- [A realizar] Coloque num CSV de duas colunas, "entrada" e "saída", os registros do trecho que vai de "Share of Voice (38, 1394)" até "SERP (20, 1351)", incluindo ambos. Gere uma linha por registro, com o texto e a resposta cada um num campo entre aspas e as quebras de linha substituídas por espaços.

- [Material da tarefa]
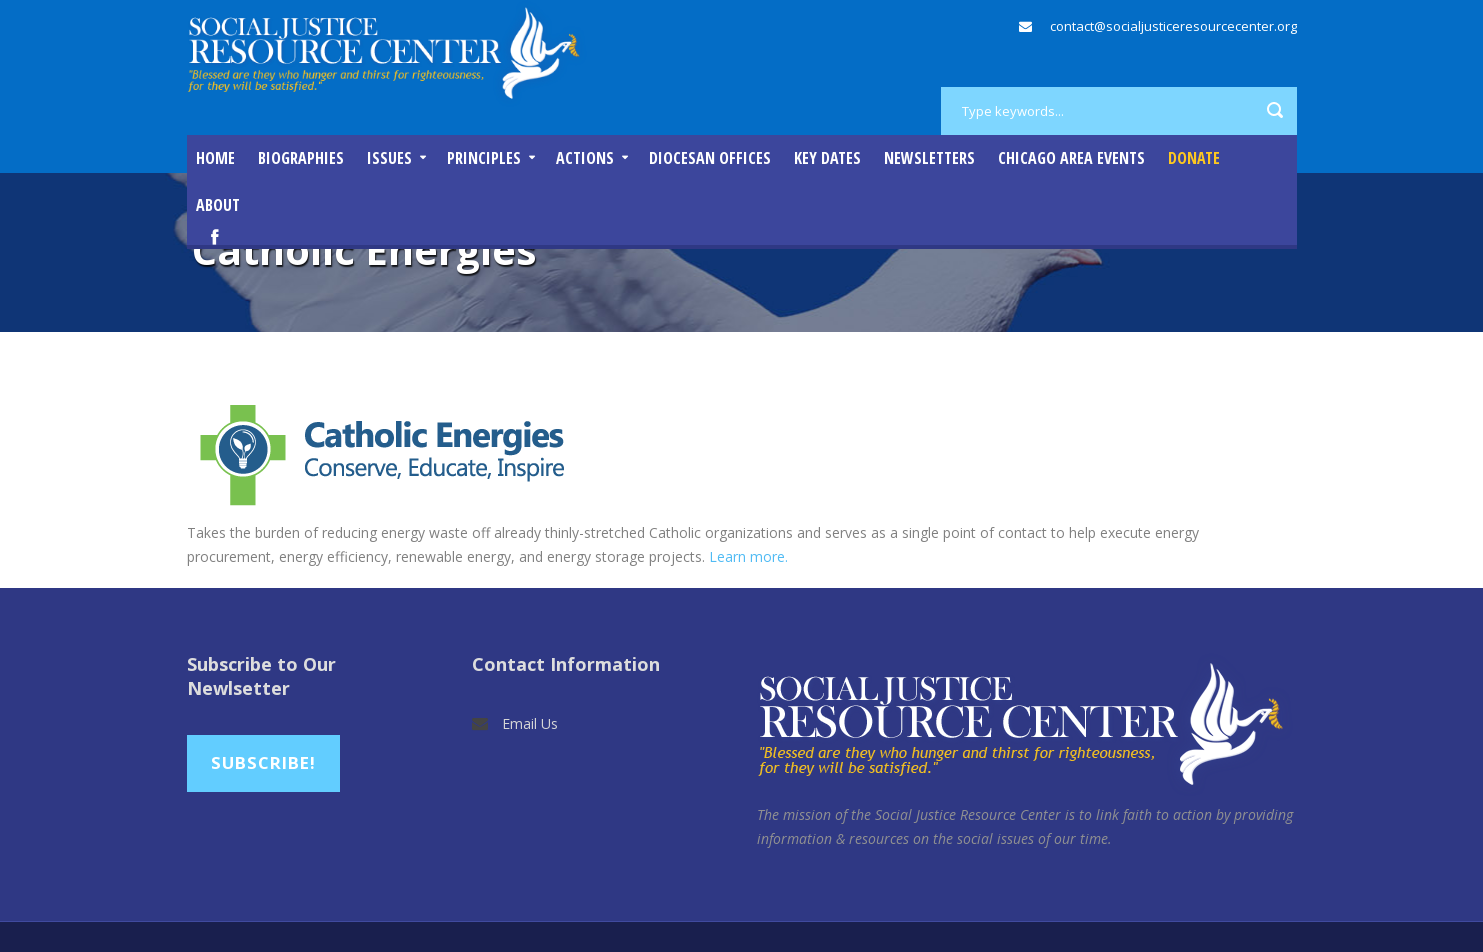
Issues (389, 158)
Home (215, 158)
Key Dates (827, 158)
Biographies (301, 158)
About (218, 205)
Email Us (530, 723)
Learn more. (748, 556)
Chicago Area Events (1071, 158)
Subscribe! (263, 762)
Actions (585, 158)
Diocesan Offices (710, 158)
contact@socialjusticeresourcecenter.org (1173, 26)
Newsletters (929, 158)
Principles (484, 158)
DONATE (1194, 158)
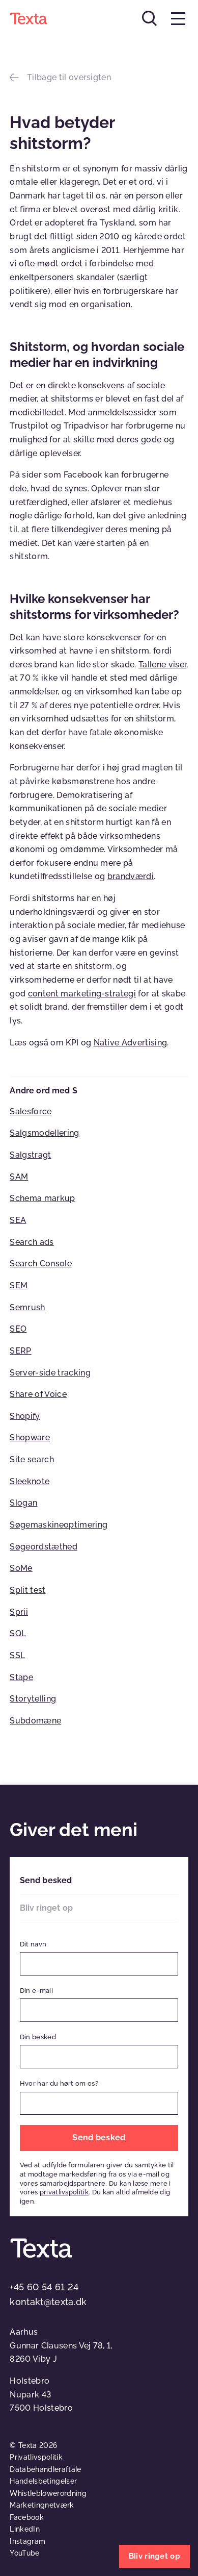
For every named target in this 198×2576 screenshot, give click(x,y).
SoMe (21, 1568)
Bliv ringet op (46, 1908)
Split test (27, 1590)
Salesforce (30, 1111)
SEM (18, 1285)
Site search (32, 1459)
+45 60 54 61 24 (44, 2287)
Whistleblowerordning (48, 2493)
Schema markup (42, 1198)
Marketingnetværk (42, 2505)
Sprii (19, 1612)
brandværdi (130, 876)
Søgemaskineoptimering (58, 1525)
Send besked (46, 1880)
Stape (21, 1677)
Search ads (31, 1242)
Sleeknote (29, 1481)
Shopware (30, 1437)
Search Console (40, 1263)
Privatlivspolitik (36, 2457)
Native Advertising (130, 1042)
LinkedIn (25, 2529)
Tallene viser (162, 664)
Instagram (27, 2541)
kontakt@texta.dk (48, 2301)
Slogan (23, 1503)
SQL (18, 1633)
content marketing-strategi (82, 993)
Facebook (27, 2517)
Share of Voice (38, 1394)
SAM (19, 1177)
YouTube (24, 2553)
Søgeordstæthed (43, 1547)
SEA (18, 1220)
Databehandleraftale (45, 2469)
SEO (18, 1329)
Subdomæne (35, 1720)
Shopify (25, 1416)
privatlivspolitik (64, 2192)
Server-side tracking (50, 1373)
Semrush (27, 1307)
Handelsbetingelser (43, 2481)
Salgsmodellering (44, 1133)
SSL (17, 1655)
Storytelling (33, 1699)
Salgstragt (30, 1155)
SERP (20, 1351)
==
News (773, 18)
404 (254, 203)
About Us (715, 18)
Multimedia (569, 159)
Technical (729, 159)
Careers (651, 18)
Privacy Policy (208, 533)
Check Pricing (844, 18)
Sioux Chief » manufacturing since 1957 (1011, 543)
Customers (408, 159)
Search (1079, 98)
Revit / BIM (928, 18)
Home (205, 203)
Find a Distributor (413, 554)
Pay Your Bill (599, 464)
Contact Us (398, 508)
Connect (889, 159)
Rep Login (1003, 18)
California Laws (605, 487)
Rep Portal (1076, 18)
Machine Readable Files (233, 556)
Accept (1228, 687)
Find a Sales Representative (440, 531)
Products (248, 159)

- [Resposta do exercício]
entrada,saída
"Share of Voice","(38, 1394)"
"SAM","(19, 1177)"
"YouTube","(24, 2553)"
"Søgeordstæthed","(43, 1547)"
"SEA","(18, 1220)"
"Databehandleraftale","(45, 2469)"
"SEO","(18, 1329)"
"Subdomæne","(35, 1720)"
"Shopify","(25, 1416)"
"privatlivspolitik","(64, 2192)"
"Server-side tracking","(50, 1373)"
"Semrush","(27, 1307)"
"Handelsbetingelser","(43, 2481)"
"Salgsmodellering","(44, 1133)"
"SSL","(17, 1655)"
"Storytelling","(33, 1699)"
"Salgstragt","(30, 1155)"
"SERP","(20, 1351)"